Ciğerlerimiz yandı!
Henüz 18 yaşındaydım. Stajyer muhabir olarak işe başlamıştım. Gündüz okul, gece çalışıyordum. Saat 23 sularıydı, polis telsizinden cayır cayır anonslar geçmeye başladı, Nif Dağı’nda orman yangını çıkmıştı. Fırladık tabii…
Orman yangını denilen hadiseyi hayatımda ilk kez orada gördüm.
O güne kadar ben de sizler gibi sadece gazete sayfalarında veya televizyonda görmüştüm. Yakından hiç de öyle değildi…

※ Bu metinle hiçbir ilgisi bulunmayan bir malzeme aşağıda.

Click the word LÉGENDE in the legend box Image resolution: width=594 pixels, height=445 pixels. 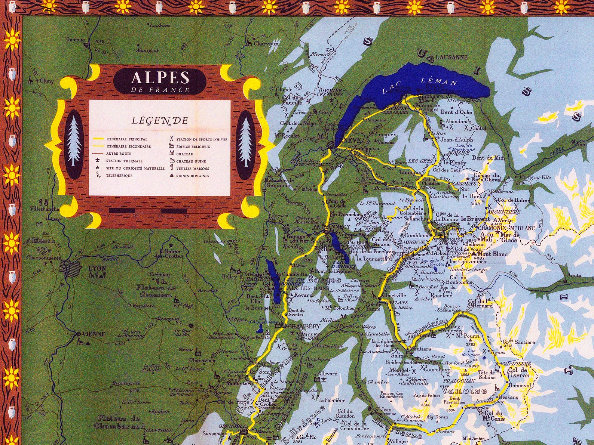pos(160,120)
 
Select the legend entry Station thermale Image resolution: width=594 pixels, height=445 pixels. pos(124,161)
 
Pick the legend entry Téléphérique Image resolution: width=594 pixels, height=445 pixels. pos(119,176)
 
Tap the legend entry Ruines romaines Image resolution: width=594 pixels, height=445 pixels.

İnanılmaz bir gürültü, derinden gelen bir uğultu vardı, sanki ağaçlar yanmıyor da, yanardağ patlıyor gibiydi, yer yarılıyormuş gibiydi, ağaçların arasından koştura koştura fil sürüsü çıkacakmış gibiydi.
Kor haline gelmiş kozalaklar, tetiğine basılmış mermi gibi, şarapnel gibi etrafa saçılıyordu, 20 metre uzağı, 30 metre uzağı tutuşturuyordu, ormanın öfkesi adeta makineli tüfekle ateş eder gibiydi.
Gündelik kıyafetleriyle, hiçbir koruma olmadan alevlerin üstüne atılan orman işçilerinin ne kadar cesur insanlar olduklarını, isimsiz kahramanlar olduklarını ilk o gece farketmiştim.
Havada geniz yakan, kesif bir is kokusu vardı, soluk almakta güçlük çektiğimi hatırlıyorum.